We found C. stygia larval survival to be substantially reduced when arriving after C. rufifacies. Survival of C. stygia and coexistence with C. rufifacies on a resource is only likely when they arrive at the same time or earlier than C. rufifacies. In these situations, C. stygia can feed and grow before C. rufifacies is able to reach a developmental stage at which they can display predatory behaviour (Brundage et al. 2014). Therefore, C. stygia survival on carrion can be mediated by the species arriving before C. rufifacies, thereby displaying temporal partitioning as a response to interspecific competition (Brundage et al. 2014). Temporal partitioning has also been shown to promote coexistence in other carrion species such as scavenging vertebrates (Olea et al. 2022), and on other ephemeral resources, such as wasp larvae on developing figs (Ranganathan et al. 2010). These examples of temporal partitioning highlights its importance in maintaining biodiversity on competitively intense ephemeral resources generally.

Calliphora stygia also had superior survival rates than C. rufifacies in low larval densities. Calliphora stygia likely has more effective feeding capabilities on a fresh resource potentially due to mouthpart morphology or type of enzymes produced, and does not have a lower threshold of larval mass size (Goodbrod and Goff 1990; Scanvion et al. 2018). This adaption to feeding on fresh remains that are less digestible to C. rufifacies has also likely led to the emergence of temporal partitioning behaviour on carrion (Barton et al. 2019; Benbow et al. 2019). Calliphora stygia, along with other Diptera and bacterial species alter the biochemistry of carrion, making the remains better suited to species like C. rufifacies (Tomberlin et al. 2017). This form of resource manipulation follows the facilitation model of succession which has not been well supported in carrion systems (Michaud and Moreau 2017), but has in other ephemeral resources such as decaying wood (Vindstad et al. 2020). More research is needed on fine-scale species interactions on carrion to determine the mechanisms shaping successional patterns and biodiversity.
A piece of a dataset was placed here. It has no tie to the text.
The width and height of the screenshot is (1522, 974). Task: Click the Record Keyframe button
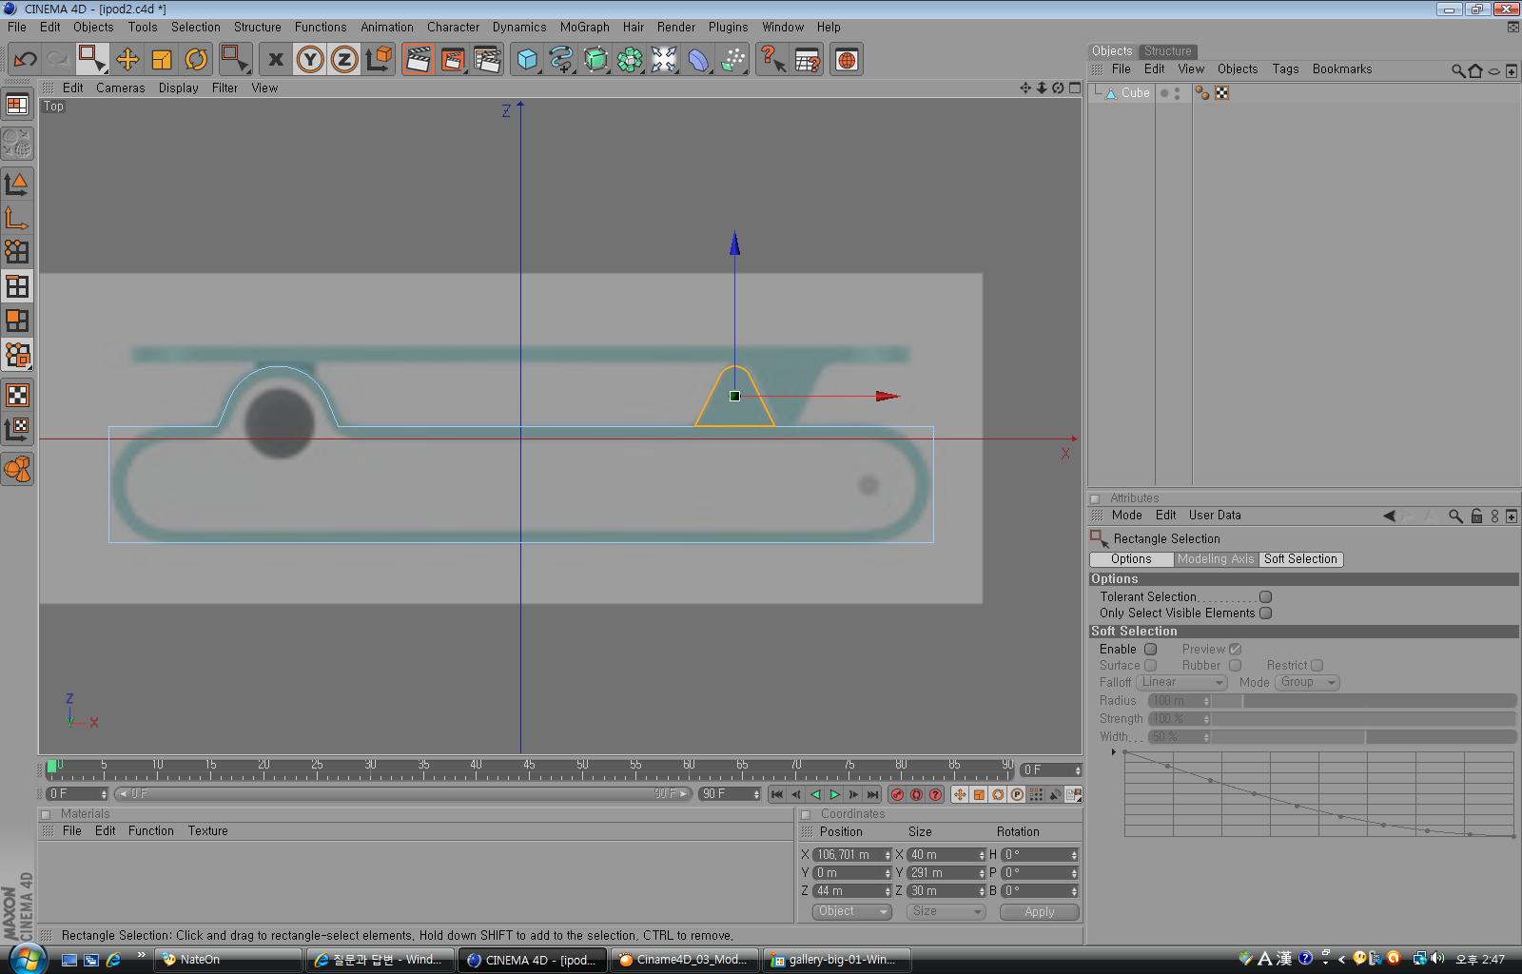click(x=897, y=794)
The presence of younger and older heterospecifics also increased development time of C. stygia. Slower development rates are likely due to increased pressure from interspecific competition or spending a greater amount of time exhibiting predator avoidance behaviour, thereby resulting in less optimal resource and nutritional uptake (Wells and Kurahashi 1997). Altered development rates in heterospecific masses are an important consideration if larvae are used in forensic entomology for PMI estimates. Ideally, when estimating a PMI, forensic entomologists should not only consider the size of larval masses, but also whether they consist of one or more species.

Implications and conclusions

Our results suggest that neither fly species can completely outcompete and dominate the other, as they are constrained by density requirements (C. rufifacies) or priority effects (C. stygia). The two blowfly species use different morphological and behavioural adaptions to survive on carrion, particularly C. rufifacies, which has evolved facultative predatory behaviour, possibly in response to its reliance on high larval densities for survival. The evolutionary processes underpinning the transition from obligate necrophage to facultative predator in this species requires more investigation. Conversely, C. stygia is reliant on priority effects and temporal partitioning for survival as a consequence of the competitively superior C. rufifacies. Broadly, our study shows how priority effects enable coexistence on carrion, and likely other ephemeral resources where competition is intense. The successional patterns observed on carrion and other resources, like dung or leaf packs, is generally the outcome of intense competition and subsequent temporal partitioning, with each species employing a range of morphological and behavioural adaptions to maximise survival potential. Further examination of these fine-scale species interactions and the outcomes of competition will enable researchers to determine the exact drivers of succession and coexistence on ephemeral resources.